Description of the task: Transcribe exactly, and only, the lines running from the one with "Given: Click the" to the end of the entries below, both included, without any pictures.

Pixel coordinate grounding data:

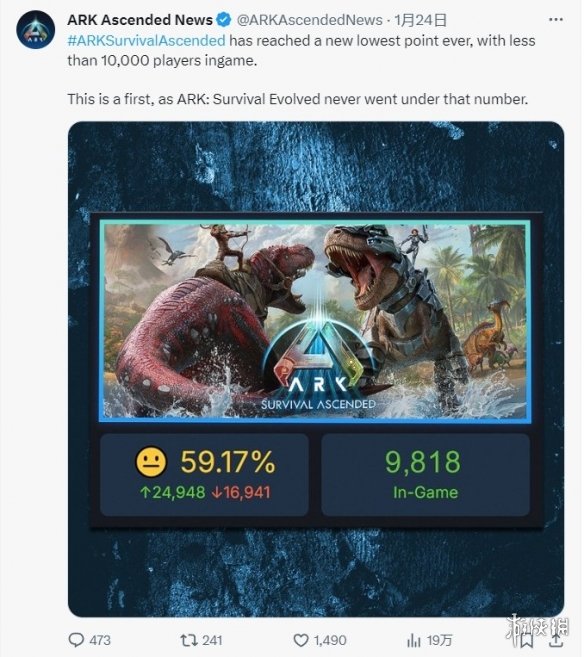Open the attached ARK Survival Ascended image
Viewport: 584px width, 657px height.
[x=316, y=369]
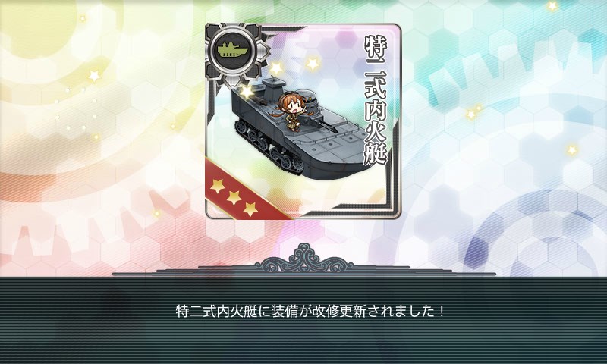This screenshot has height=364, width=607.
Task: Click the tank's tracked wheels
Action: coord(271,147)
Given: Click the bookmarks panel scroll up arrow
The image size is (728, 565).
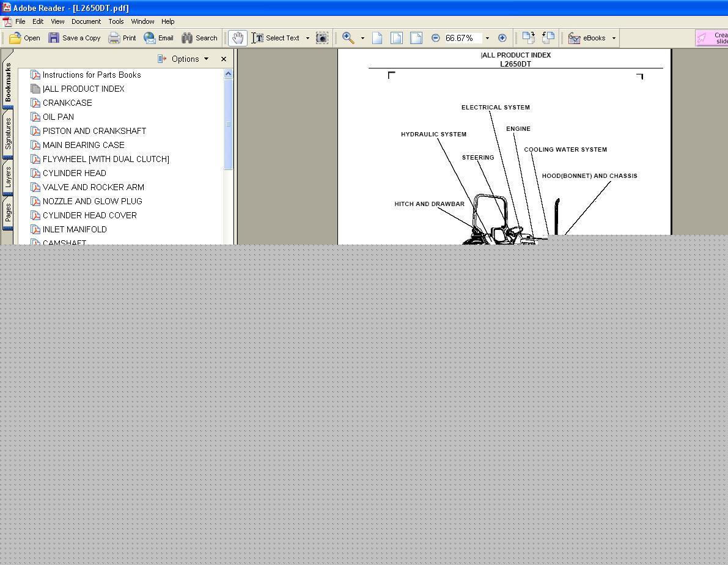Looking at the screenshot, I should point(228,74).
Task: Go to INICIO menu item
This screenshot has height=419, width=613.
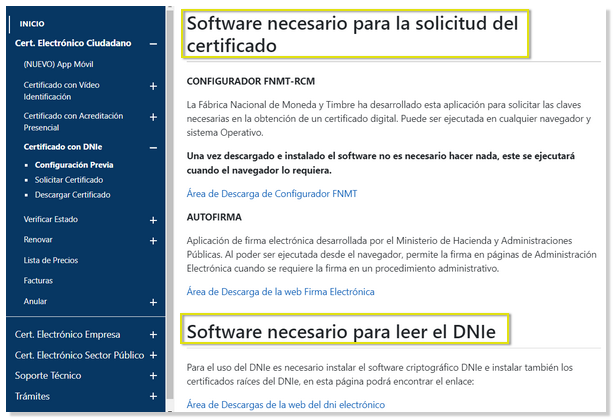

Output for this task:
Given: Click the bookmarks panel scroll up arrow
The image size is (728, 565).
Looking at the screenshot, I should point(228,74).
Task: Go to INICIO menu item
This screenshot has height=419, width=613.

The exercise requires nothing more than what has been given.